* [PAGE]
********

This is the mail archive of the gcc-patches@gcc.gnu.org mailing list for the GCC project.


Index Nav: [Date Index] [Subject Index] [Author Index] [Thread Index]
Message Nav: [Date Prev] [Date Next] [Thread Prev] [Thread Next]
Other format: [Raw text]

Re: [PATCH] Add missing avx512fintrin.h intrinsics (PR target/89602)


On Thu, Mar 07, 2019 at 08:11:53AM +0100, Uros Bizjak wrote:
> > +(define_insn "*avx512f_load<mode>_mask"
> > +  [(set (match_operand:<ssevecmode> 0 "register_operand" "=v")
> > +       (vec_merge:<ssevecmode>
> > +         (vec_merge:<ssevecmode>
> > +           (vec_duplicate:<ssevecmode>
> > +             (match_operand:MODEF 1 "memory_operand" "m"))
> > +           (match_operand:<ssevecmode> 2 "nonimm_or_0_operand" "0C")
> > +           (match_operand:QI 3 "nonmemory_operand" "Yk"))
> 
> Is there a reason to have nonmemory_operand predicate here instead of
> register_operand?

Thanks for catching that up, that was from my earlier attempt to have
Yk,n constraints and deal with that during output.  For store it was
possible, for others there were some cases it couldn't handle but further
testing revealed that the combiner already handles most of the constant
mask cases right.

********

* [MATERIAL]

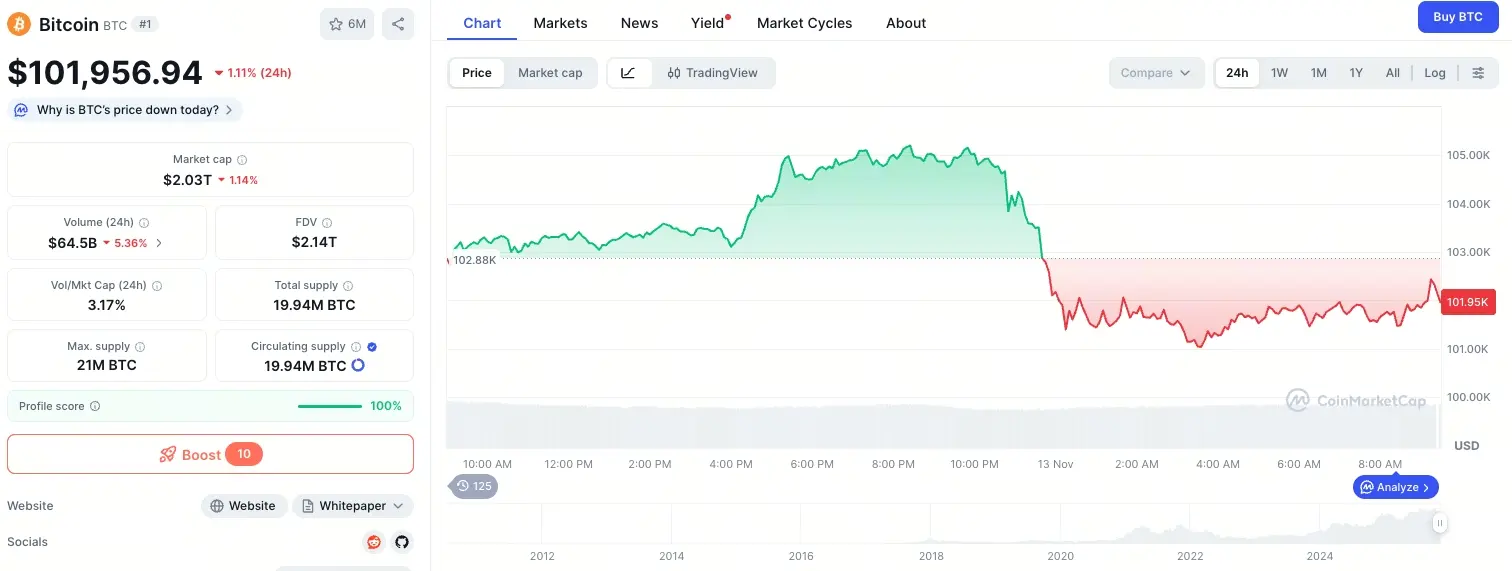Expand the Whitepaper dropdown
The width and height of the screenshot is (1512, 571).
(353, 506)
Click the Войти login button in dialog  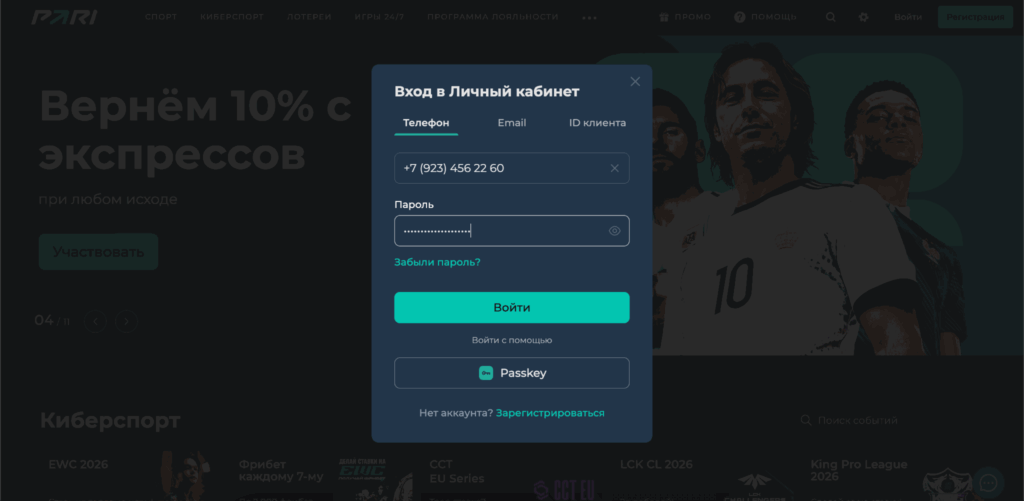click(512, 308)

********

* [STATED PROBLEM] Reproduce the mailing list message on the avx512fintrin.h patch in full, with every line unchanged.

* [ANSWER FOR THIS EXERCISE]
This is the mail archive of the gcc-patches@gcc.gnu.org mailing list for the GCC project.


Index Nav: [Date Index] [Subject Index] [Author Index] [Thread Index]
Message Nav: [Date Prev] [Date Next] [Thread Prev] [Thread Next]
Other format: [Raw text]

Re: [PATCH] Add missing avx512fintrin.h intrinsics (PR target/89602)


On Thu, Mar 07, 2019 at 08:11:53AM +0100, Uros Bizjak wrote:
> > +(define_insn "*avx512f_load<mode>_mask"
> > +  [(set (match_operand:<ssevecmode> 0 "register_operand" "=v")
> > +       (vec_merge:<ssevecmode>
> > +         (vec_merge:<ssevecmode>
> > +           (vec_duplicate:<ssevecmode>
> > +             (match_operand:MODEF 1 "memory_operand" "m"))
> > +           (match_operand:<ssevecmode> 2 "nonimm_or_0_operand" "0C")
> > +           (match_operand:QI 3 "nonmemory_operand" "Yk"))
> 
> Is there a reason to have nonmemory_operand predicate here instead of
> register_operand?

Thanks for catching that up, that was from my earlier attempt to have
Yk,n constraints and deal with that during output.  For store it was
possible, for others there were some cases it couldn't handle but further
testing revealed that the combiner already handles most of the constant
mask cases right.